# Exercise brief
Skip the pictures. Quote every line below, exactly, from the one with "1568x356 pixels." through the final line.

# Record extracts
^^^^
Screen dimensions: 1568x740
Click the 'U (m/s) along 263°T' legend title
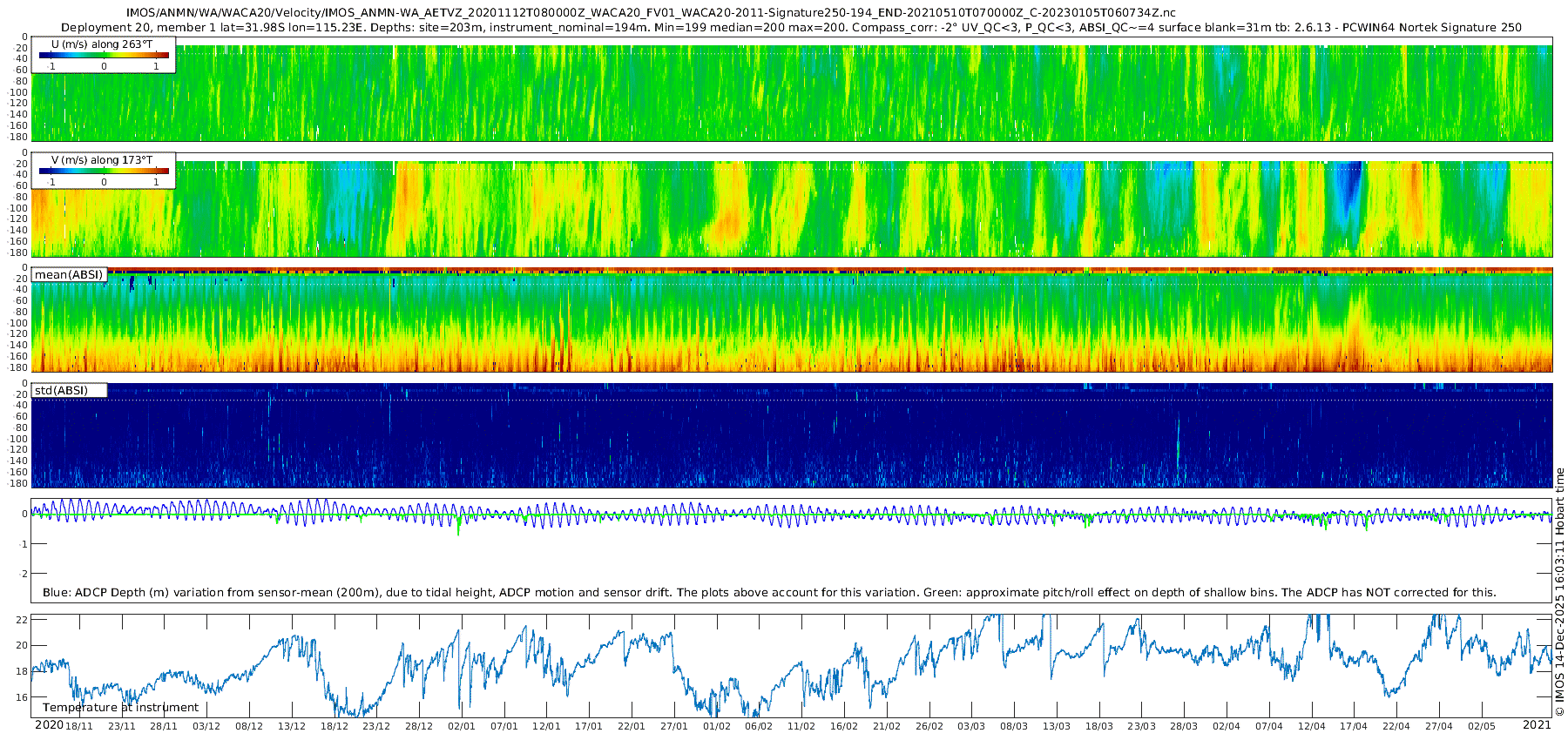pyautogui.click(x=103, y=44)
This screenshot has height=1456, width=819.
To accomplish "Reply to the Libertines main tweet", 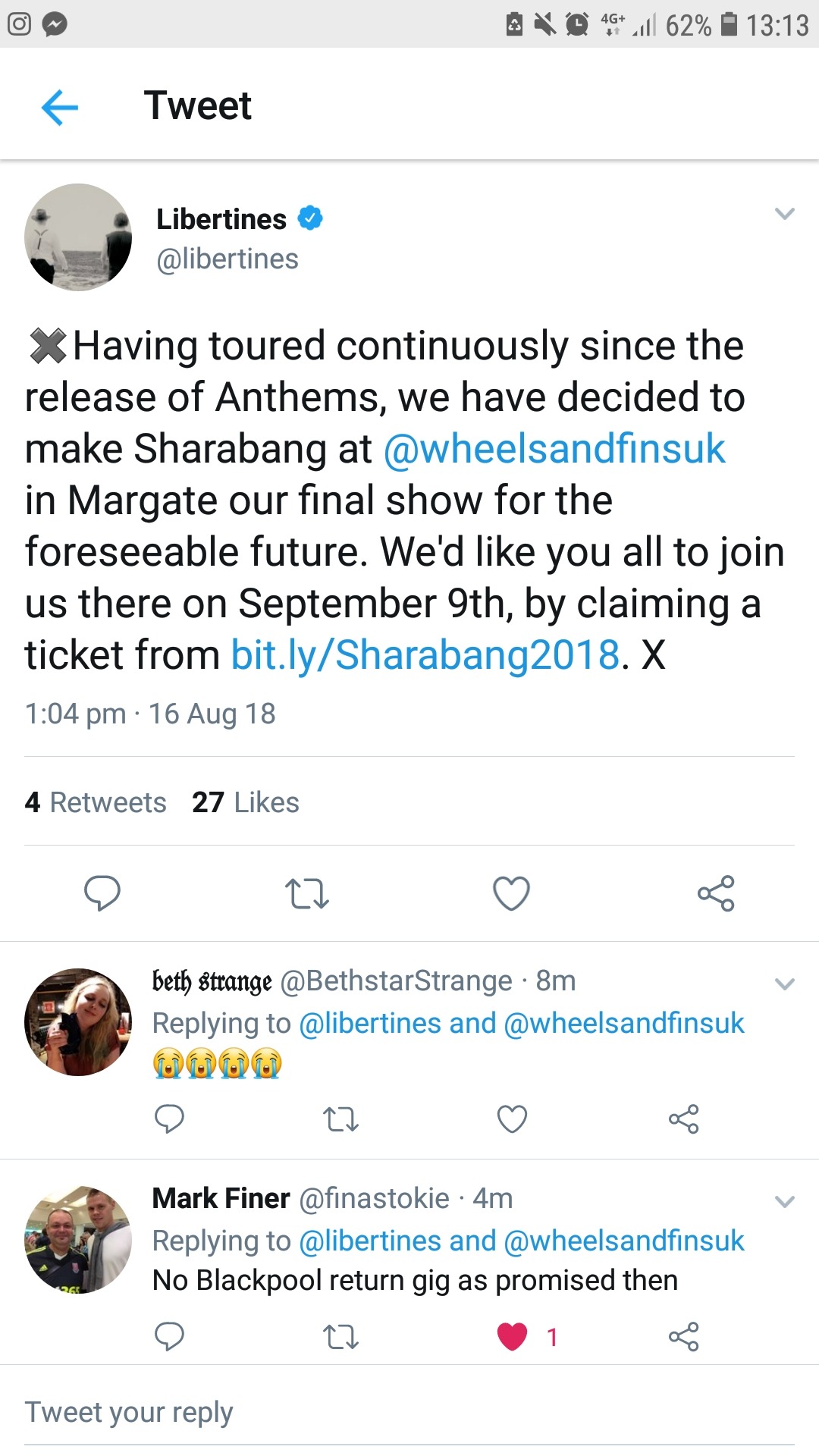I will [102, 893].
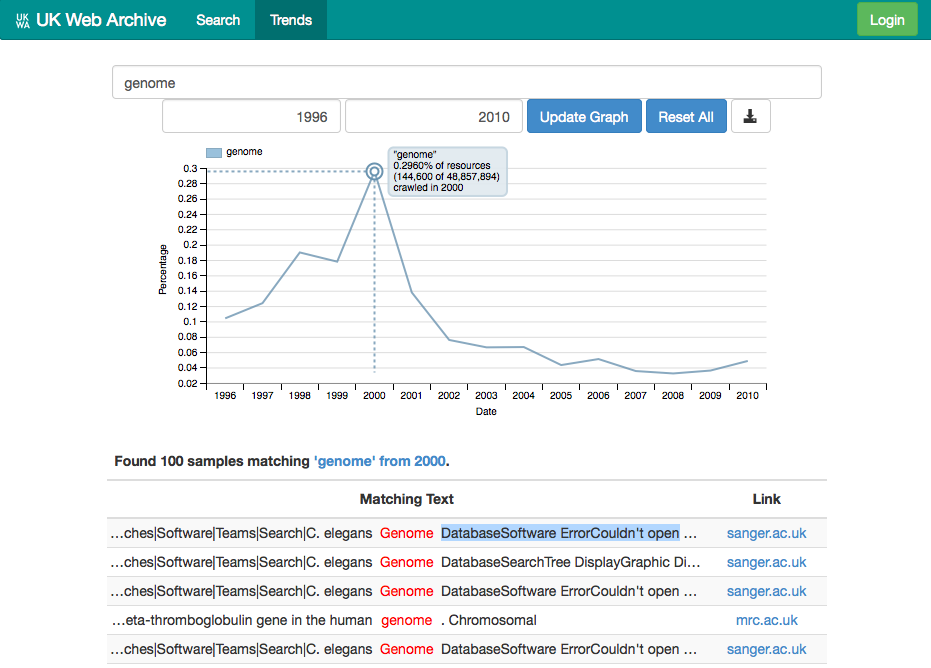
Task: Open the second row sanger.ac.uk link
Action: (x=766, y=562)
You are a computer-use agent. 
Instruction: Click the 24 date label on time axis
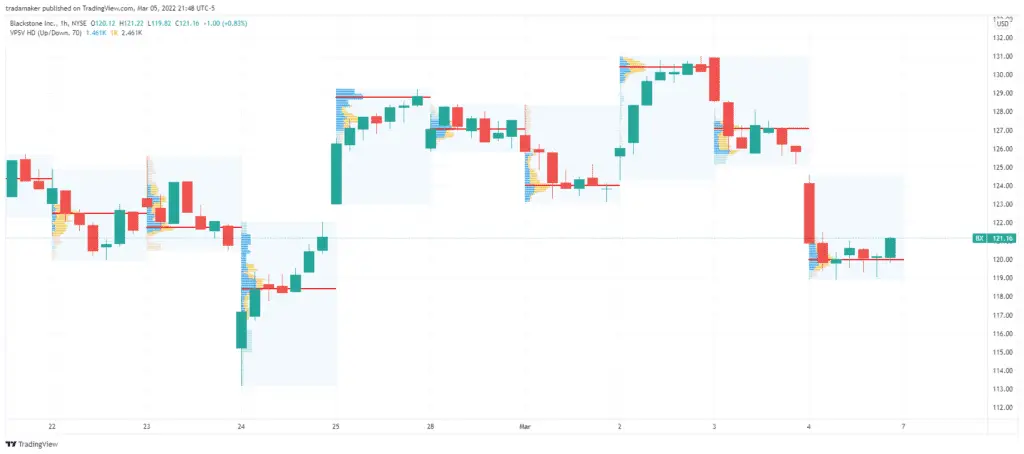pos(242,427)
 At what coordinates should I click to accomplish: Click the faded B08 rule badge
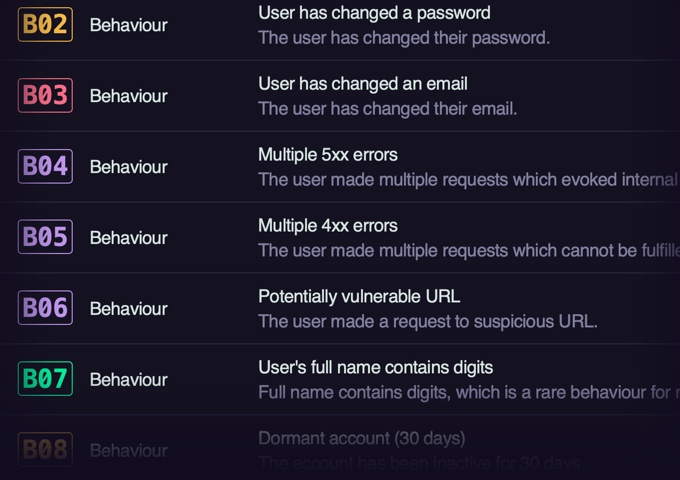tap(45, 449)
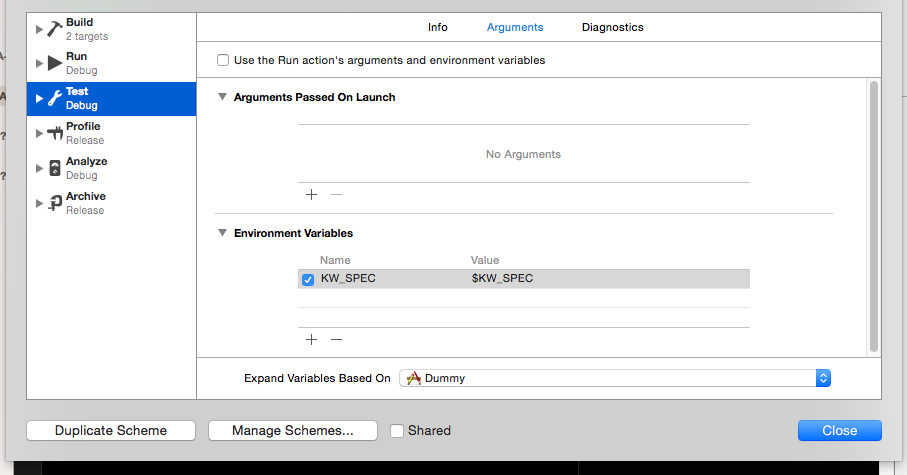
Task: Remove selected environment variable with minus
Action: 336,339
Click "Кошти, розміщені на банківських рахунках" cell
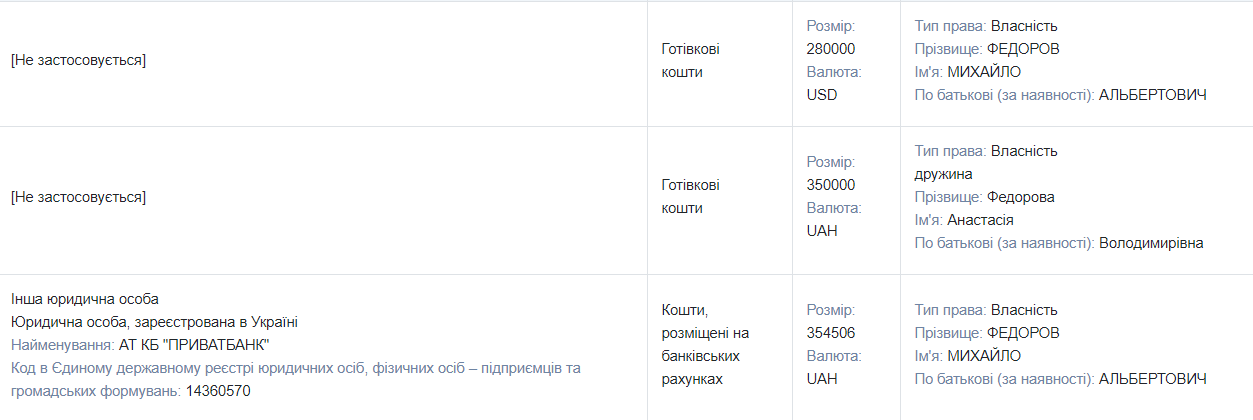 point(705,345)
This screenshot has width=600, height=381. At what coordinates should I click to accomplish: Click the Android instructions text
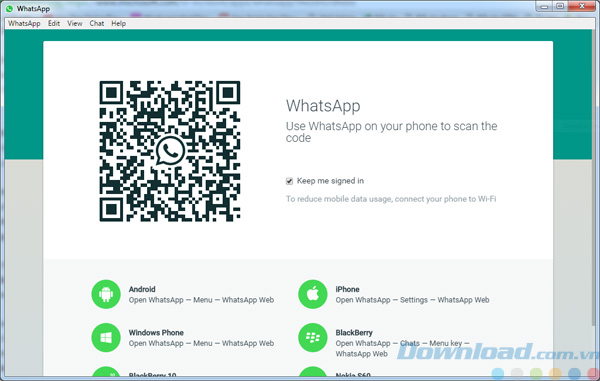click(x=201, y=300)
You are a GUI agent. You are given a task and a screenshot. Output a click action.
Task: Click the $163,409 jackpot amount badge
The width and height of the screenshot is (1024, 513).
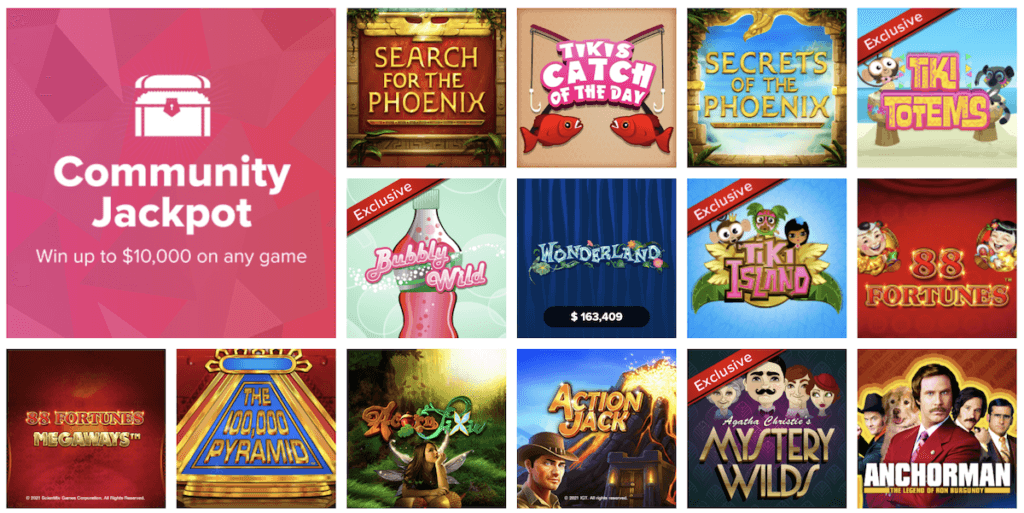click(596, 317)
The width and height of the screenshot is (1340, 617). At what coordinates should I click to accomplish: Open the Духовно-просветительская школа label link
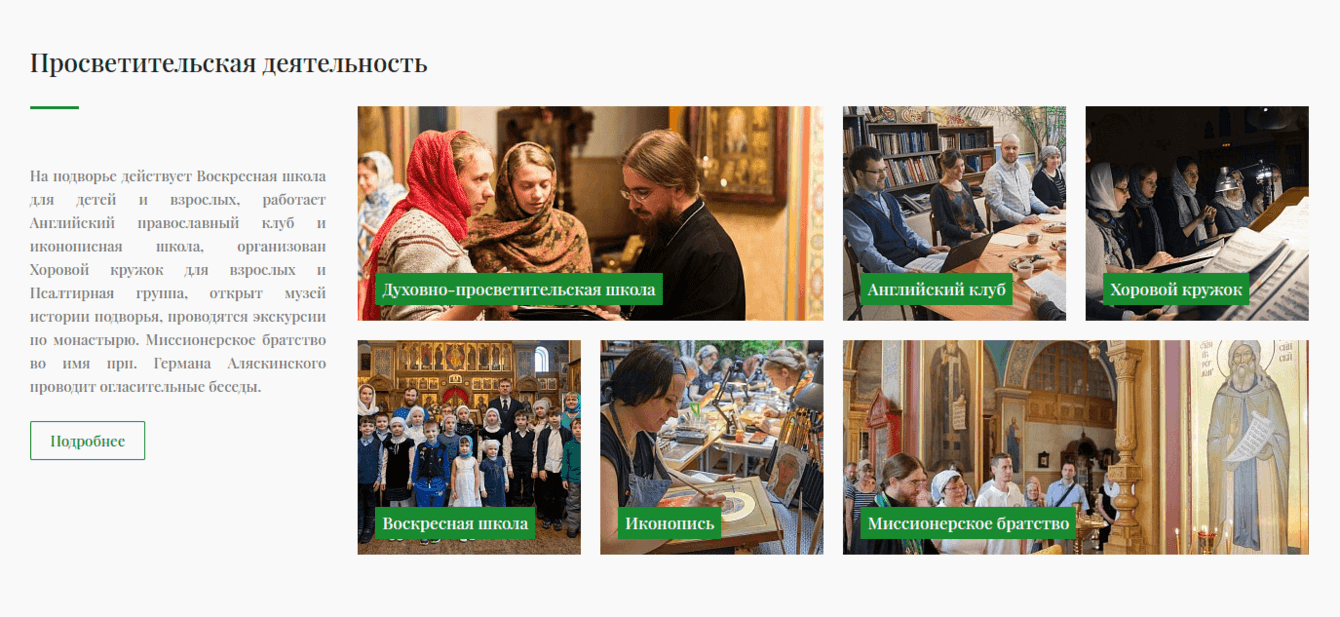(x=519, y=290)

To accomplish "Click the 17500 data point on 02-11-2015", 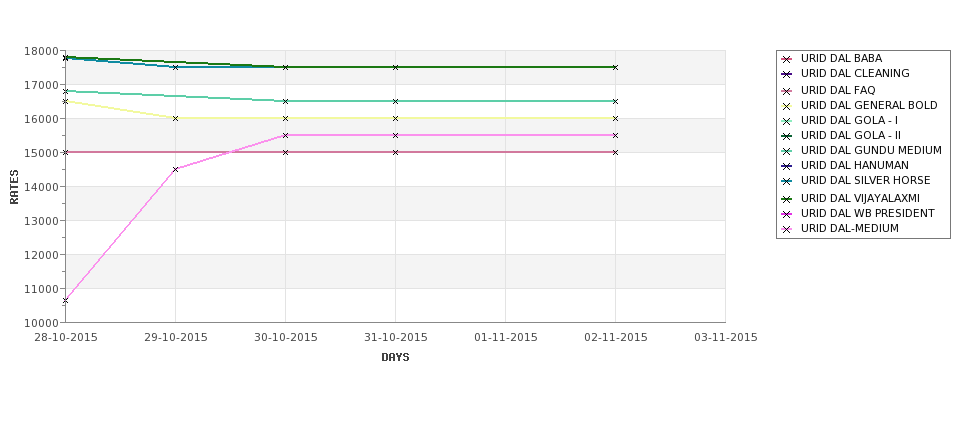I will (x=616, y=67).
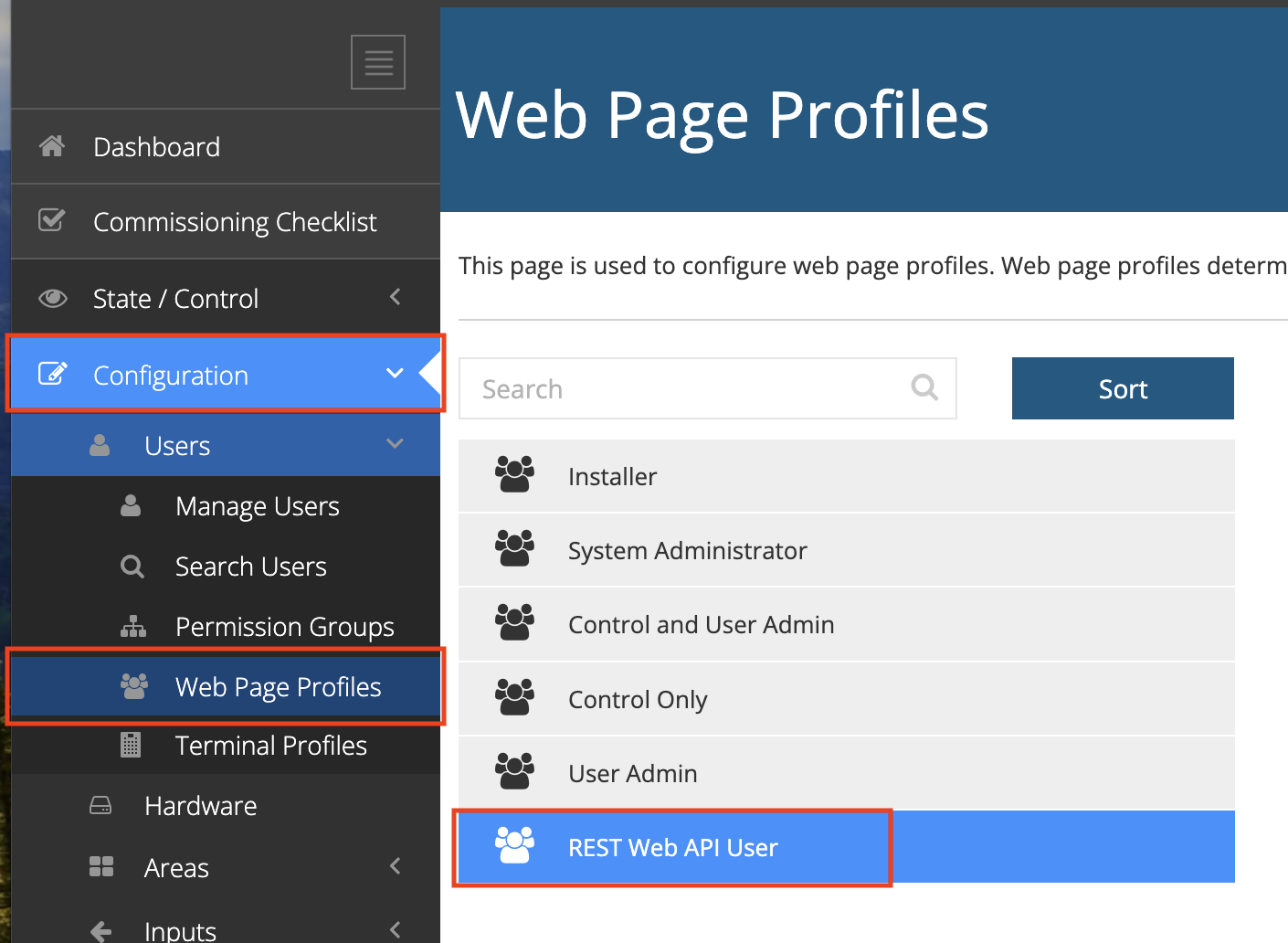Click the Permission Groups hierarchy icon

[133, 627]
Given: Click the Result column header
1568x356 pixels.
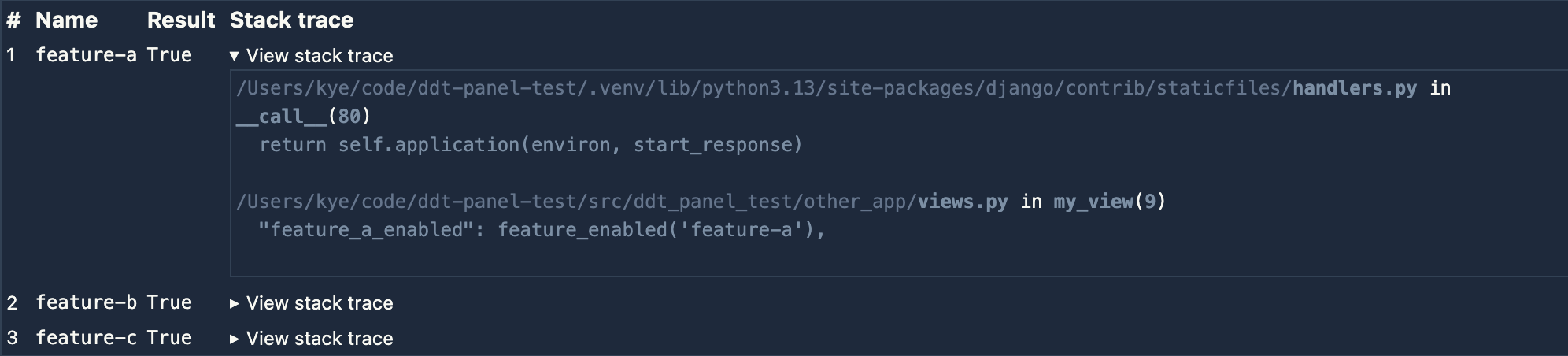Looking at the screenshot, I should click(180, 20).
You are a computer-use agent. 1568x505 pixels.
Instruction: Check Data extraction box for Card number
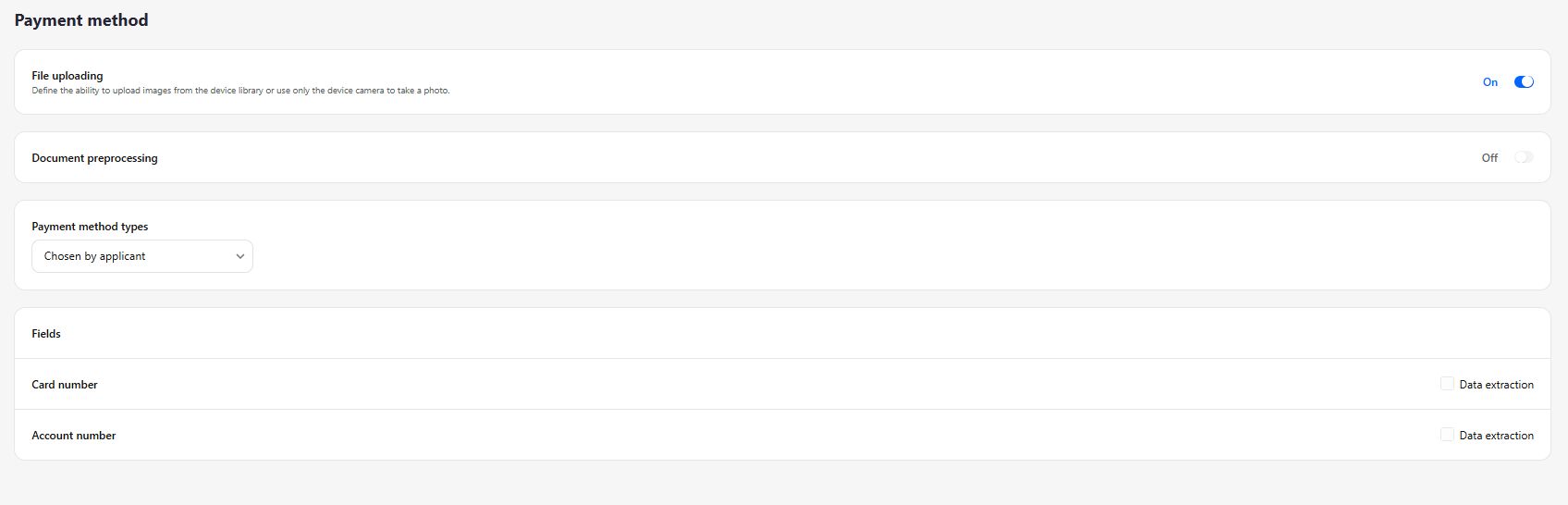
^^^^
# Worked solution
1568x356 pixels.
Looking at the screenshot, I should click(180, 20).
You are a computer-use agent. 1568x505 pixels.
Instruction: Check Data extraction box for Card number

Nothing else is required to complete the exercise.